Establishing a Control Path:
The aforementioned steps describe how an SWS instance connects to the datapath of SWHYPE, but just connecting OVS to SWHYPE is not enough to make it controllable. Therefore, a control channel is established between the OVS instances 602 and an OpenFlow controller 604.
The pre-configured OVS instances is, without loss of generality, always configured to connect to the OpenFlow controller at IP address 172.18.0.1 and port 1234.
Once the Docker software (601) has successfully launched the OVS process (602) it will attempt connecting to 172.18.0.1:1234 (605) over its own virtual interface using a TCP connection. Every OVS instance under the same SWHYPE will attempt connecting in the same manner.
The SWHYPE process installs Network Address Translation (NAT) rules in the NAT engine (603), that redirect 172.18.0.1:1234 to the endpoint of the active OpenFlow controller that is in charge of the SWS layer (606). The NAT rules apply to all virtual networks, from which containers establish control connections.
Furthermore the naming scheme introduced above for SWSes, is used as a means of aggregating SWS instances into collections that fall under the same controller. The aggregation happens by requiring a match for a subset of their attributes. After the collections are formed it's a matter of applying the NAT rules to the specific containers in the pool so that they connect to the designated controller.
Also, for the sake of this example, it is assumed that the two physical ports involved in an SWHYPE unit, are connected to the same OpenFlow-enabled hardware switch. This setup of one or more SWHYPES and a hardware switch presents a fully managed system. It is the responsibility of the hardware switch to steer packet flows towards the target physical ports that connect to the SWSes and also push rules to the SWS instances handling the two directions of the very same packet flows. In this manner, it becomes possible to apply a very large set of rules to packet flows at the SWS after first separating these flows at the hardware switch.
Identifying OVS Instances:
When the SWHYPE first starts, each physical port is configured to have a globally unique id. The id of the physical port on the receiving-side of OVS's virtual port is used to create a unique name for this virtual port, and from that a unique datapath id. This datapath id is used when OVS attempts to connect to the OpenFlow controller, so that the controller in turn knows where to push what rules. It's assumed that all relevant information the controller might need, for example the direction handled by an OVS, is encoded in the unique datapath id.

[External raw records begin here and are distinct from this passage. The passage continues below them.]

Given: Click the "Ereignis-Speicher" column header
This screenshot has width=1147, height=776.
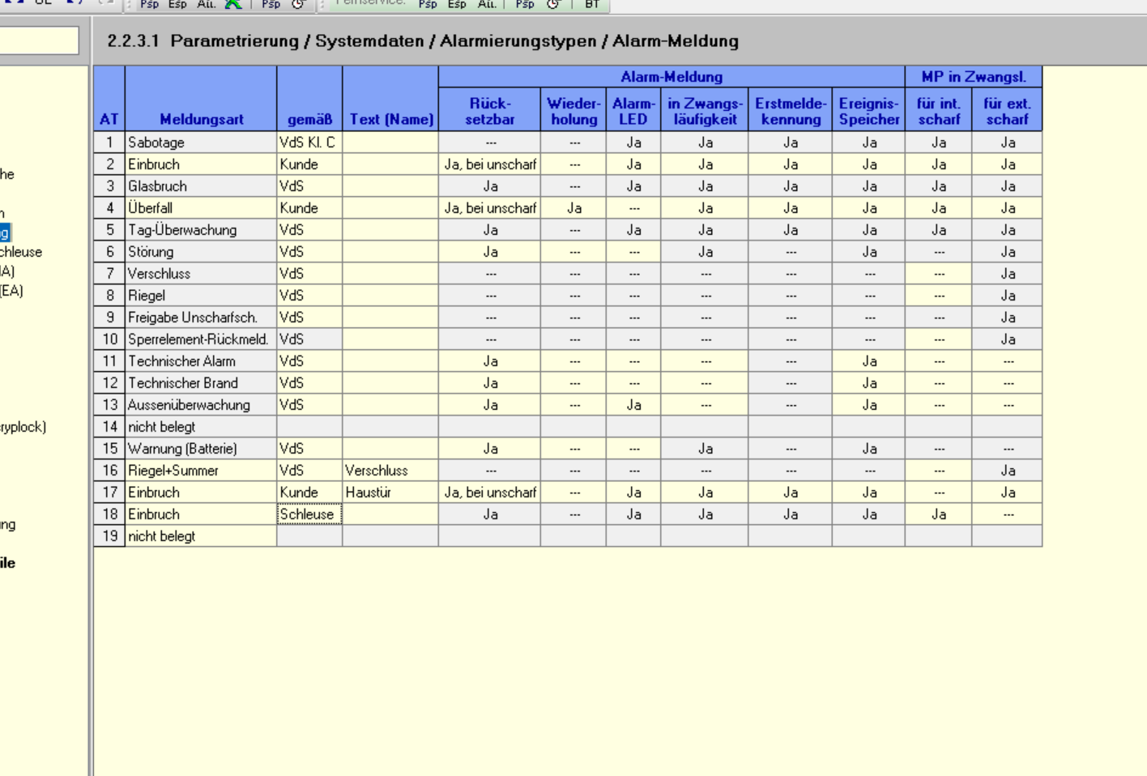Looking at the screenshot, I should 868,111.
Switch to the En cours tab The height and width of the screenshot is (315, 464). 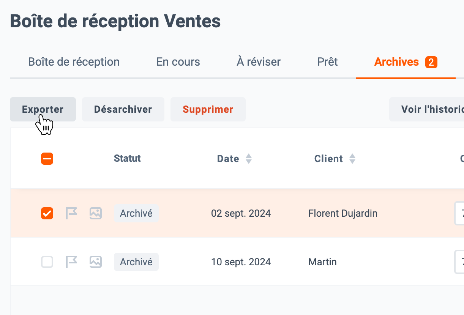click(x=178, y=62)
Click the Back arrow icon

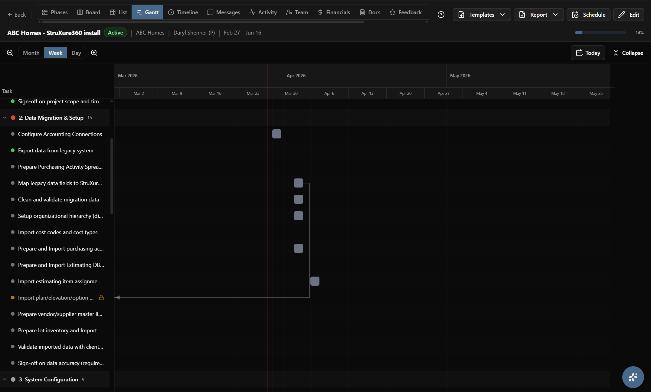pos(9,15)
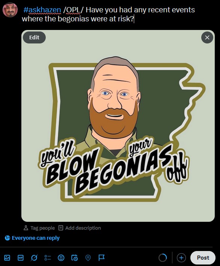The height and width of the screenshot is (266, 220).
Task: Add description to the image
Action: click(79, 228)
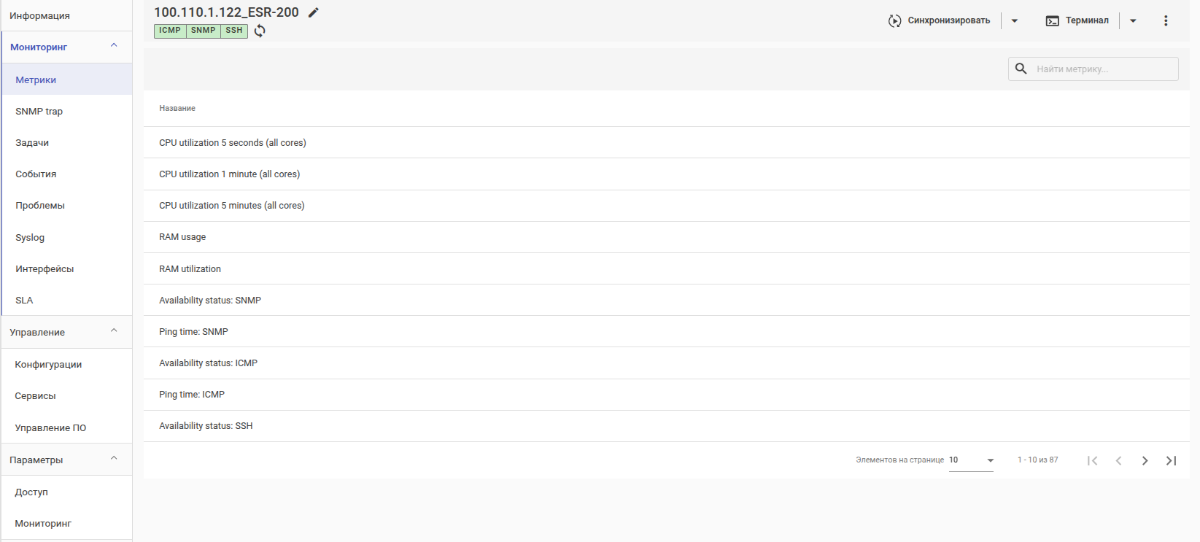Collapse the Мониторинг sidebar section
The height and width of the screenshot is (542, 1200).
coord(114,46)
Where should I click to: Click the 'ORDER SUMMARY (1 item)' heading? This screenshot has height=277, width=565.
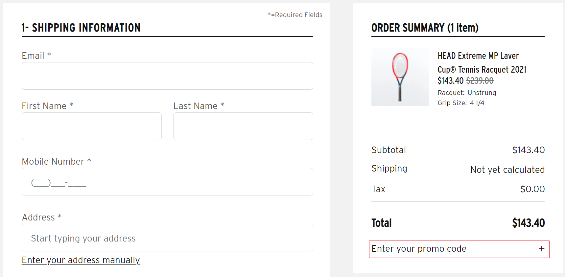click(425, 28)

What is described herein is a new method of allocating network processing, through Network Programs (NPs), in Software Switches (SWSes) to CPUs. This new method leverages CPU isolation to achieve performance isolation and performance predictability at the network layer (packets and bits per second) across all port pairs of a software switch. Furthermore, the new method provides isolated control paths from an OpenFlow controller to each forwarding direction providing fine-grained isolation between port pairs on the control path, too. Finally, this method introduces an early pre-filtering stage at the SWHYPE layer that allows for protecting the SWSes from specific types of traffic, for example, invalid packets that could trigger known bugs.